В зимнем пальто и в шапочке, с этим свертком под мышкой, она выглядела не так официально, как в своем черном костюме и в белой блузке, за судейским столом. Теперь она была обычной женщиной, у которой много забот не только здесь, на работе, но и дома, в семье.

– Немного задержалась, – сказала, будто оправдываясь перед ним, судья. – Но пока, кажется, людей нет, это вы у меня молодец, дисциплинированный, раньше всех пришли.

Она начала плоским ключиком открывать дверь кабинета.

* * *

Возвращался домой он усталый, тяжело поднимался на свой четвертый этаж, лестница показалась как никогда длинной и крутой. Раздеваясь в коридоре, услышал в спальне голоса жены и дочери. Дверь приоткрылась, и выглянула дочь, оживленная, волосы распущены и падают на плечи, как у русалки. Она быстро закрыла дверь, сказала матери приглушенно, словно тайну:

– Отец…

Павел Иванович пошел в ванную, долго мыл руки, лицо.

– Папа! – позвала его дочь.

Он не спешил.

– Папа, иди сюда, – снова позвала дочь.

Он зашел в спальню, половину которой занимали две деревянные кровати, застеленные одинаковыми покрывалами и разделенные небольшой полированной тумбочкой. Возле стены громоздились два больших шкафа, а в уголке примостилось зеркало-трюмо.

Жена стояла возле зеркала, а дочка сидела на кровати, обе смотрели на Павла Ивановича с каким-то скрытым любопытством, будто ожидая чего-то от него.

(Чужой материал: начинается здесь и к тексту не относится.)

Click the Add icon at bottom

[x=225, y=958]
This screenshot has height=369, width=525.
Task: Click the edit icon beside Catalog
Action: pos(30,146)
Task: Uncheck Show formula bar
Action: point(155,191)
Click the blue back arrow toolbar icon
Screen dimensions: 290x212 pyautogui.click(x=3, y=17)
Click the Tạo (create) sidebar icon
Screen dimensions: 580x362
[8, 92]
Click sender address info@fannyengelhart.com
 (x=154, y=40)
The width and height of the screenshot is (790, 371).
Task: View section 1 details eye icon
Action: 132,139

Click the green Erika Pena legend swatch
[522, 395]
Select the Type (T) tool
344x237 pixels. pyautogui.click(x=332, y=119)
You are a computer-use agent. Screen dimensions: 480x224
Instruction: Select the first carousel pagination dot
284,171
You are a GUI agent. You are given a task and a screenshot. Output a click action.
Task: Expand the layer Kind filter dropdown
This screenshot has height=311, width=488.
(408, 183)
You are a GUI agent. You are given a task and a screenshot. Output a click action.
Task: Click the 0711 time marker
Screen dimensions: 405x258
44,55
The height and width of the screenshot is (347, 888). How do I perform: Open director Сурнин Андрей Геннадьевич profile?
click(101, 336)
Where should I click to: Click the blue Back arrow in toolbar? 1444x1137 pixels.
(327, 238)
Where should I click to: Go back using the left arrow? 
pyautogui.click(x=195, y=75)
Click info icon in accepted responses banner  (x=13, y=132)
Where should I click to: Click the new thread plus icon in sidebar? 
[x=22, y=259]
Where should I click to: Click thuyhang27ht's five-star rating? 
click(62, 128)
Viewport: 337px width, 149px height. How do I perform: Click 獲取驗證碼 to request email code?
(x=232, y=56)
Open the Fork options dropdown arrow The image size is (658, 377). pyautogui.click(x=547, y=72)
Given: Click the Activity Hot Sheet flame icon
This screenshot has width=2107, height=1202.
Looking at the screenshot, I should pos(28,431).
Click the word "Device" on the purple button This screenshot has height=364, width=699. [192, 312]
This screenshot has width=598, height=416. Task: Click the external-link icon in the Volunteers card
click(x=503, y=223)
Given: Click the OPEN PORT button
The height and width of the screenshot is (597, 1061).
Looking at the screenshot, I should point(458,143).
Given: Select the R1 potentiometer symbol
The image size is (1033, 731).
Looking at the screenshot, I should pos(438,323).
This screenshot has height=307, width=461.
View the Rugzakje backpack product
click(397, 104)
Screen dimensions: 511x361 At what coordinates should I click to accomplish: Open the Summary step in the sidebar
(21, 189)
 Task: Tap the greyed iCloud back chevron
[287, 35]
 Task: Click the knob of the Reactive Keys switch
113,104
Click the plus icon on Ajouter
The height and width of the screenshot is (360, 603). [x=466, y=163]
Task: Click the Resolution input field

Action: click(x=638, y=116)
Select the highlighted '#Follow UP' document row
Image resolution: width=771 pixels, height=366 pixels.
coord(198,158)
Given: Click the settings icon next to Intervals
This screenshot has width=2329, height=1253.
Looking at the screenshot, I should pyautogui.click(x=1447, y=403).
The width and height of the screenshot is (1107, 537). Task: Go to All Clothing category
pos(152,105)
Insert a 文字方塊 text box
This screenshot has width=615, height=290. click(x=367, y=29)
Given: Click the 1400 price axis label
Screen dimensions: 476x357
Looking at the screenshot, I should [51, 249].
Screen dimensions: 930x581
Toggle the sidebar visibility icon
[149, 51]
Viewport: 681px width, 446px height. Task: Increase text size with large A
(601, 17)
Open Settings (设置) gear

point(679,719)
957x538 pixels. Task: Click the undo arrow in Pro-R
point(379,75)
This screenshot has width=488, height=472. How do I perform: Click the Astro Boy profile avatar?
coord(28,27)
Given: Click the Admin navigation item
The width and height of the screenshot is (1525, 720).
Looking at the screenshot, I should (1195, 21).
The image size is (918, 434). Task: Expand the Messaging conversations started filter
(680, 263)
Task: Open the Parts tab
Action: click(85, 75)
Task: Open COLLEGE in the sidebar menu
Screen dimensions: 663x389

Он не сразу понял, чего от него ждут, и только когда лицо жены начало меняться, когда на него стало наплывать такое знакомое выражение обиды, догадался.

На жене было новое длинное платье, сшитое из блестящего материала, то ли синего, то ли розового – электрический свет переливался на нем и скрадывал, менял цвет. Худая шея жены была открыта, руки голые.

– А-а, новое платье, – сказал он.

– Мамочка, – засмеялась дочка, – папа, кажется, не сразу и заметил, что на тебе новое платье. Стоит ли для этих мужчин одеваться, они все равно ничего не видят. – Она залезла на кровать с ногами, обхватила колени руками, запрокинула назад голову со своими распущенными волосами и опять рассмеялась.

Лицо жены из обиженного стало безразличным, видно было, что жена напускает на себя это безразличие.

– Ничего, не все мужчины такие, – ответила она. – Некоторые и замечают.

Жена сказала это с подтекстом, намекая, будто есть кто-то неравнодушный и к ней. Последнее время она делала мужу такие намеки, но он знал, что у жены, конечно, никого нет, она просто хочет набить себе цену, вызвать у него ревность.

– Правильно, мамочка, если папа не будет обращать внимания на твои платья, заведи себе ухажера. Зачем же и платья шить, если их никто не оценит!

– И заведу, – скрывая за шуткой обиду, ответила жена. Она повернулась к зеркалу, в котором отражалась вся ее фигура, оглядела себя, видимо, сама себе понравилась, потому что опять сказала: – И заведу.

Павлу Ивановичу был неприятен этот разговор, он хотел остановить жену, сказать ей: «Что ты говоришь при дочери, а еще педагог, учительница», – ему вообще не нравились вольные разговоры жены в присутствии Иры, но не хотелось ссориться, и он сказал немного смущенно:

– Не понимаю, чем я вас обидел… Я сразу увидел, что у мамы новое платье… Красивое платье, оно тебе идет, – сказал он жене.